Iron has always struck me as the nutritional equivalent of Stanley Tucci: It's frequently popping up in unexpected places, and experts say that's a good thing. One of those mysterious minerals that can be found in lentils or a steak, iron is critical to health, but to understand exactly why it's so important and whether some sources of iron are better than others, I asked nutritional specialists.
"Iron is a mineral, and what's unique about iron and makes it so beneficial to humans is that it can actually change its [chemical] state pretty easily," says Andrew Jones, an assistant professor of nutritional sciences at the University of Michigan School of Public Health. "That allows it to have a number of different roles in the body."
Iron's most conspicuous role is as a part of hemoglobin, the protein in red blood cells that transports oxygen throughout the body. Though iron is essential to anyone trying to stay alive, the amount one needs changes over the years. Children need varying levels of iron depending on age. Men ages 19 and older should get 8 mg of iron per day, while women ages 19-50 should get 18 mg daily and then 8 mg in the years after.
"It's more common for women to be low in iron," says Vandana Sheth, a spokesperson for the Academy of Nutrition and Dietetics and a nutritionist practicing in the Los Angeles area. "Our body stores iron, but some of our storage capacity goes away every month during our menstrual cycle." A pregnant woman needs even more iron — 27 mg per day — because she must share hers with a fetus. People who aren't getting enough iron may have pale skin, feel easily tired, and develop headaches.
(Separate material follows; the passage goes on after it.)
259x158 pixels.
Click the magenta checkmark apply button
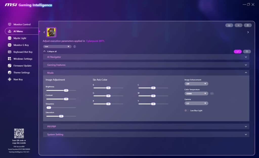coord(238,52)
Not all iron is the same. There are two types: heme iron and non-heme iron. Heme iron is found in meats, especially in red meat and in organ meat like liver, which stores excess iron in humans and other animals. Non-heme iron, on the other hand, is found in beans, lentils, spinach, kale and apricots, to name a few sources. The body does not absorb non-heme iron as well as heme iron, so vegetarians may need to consume as much as double the daily amount of iron as someone who eats meat.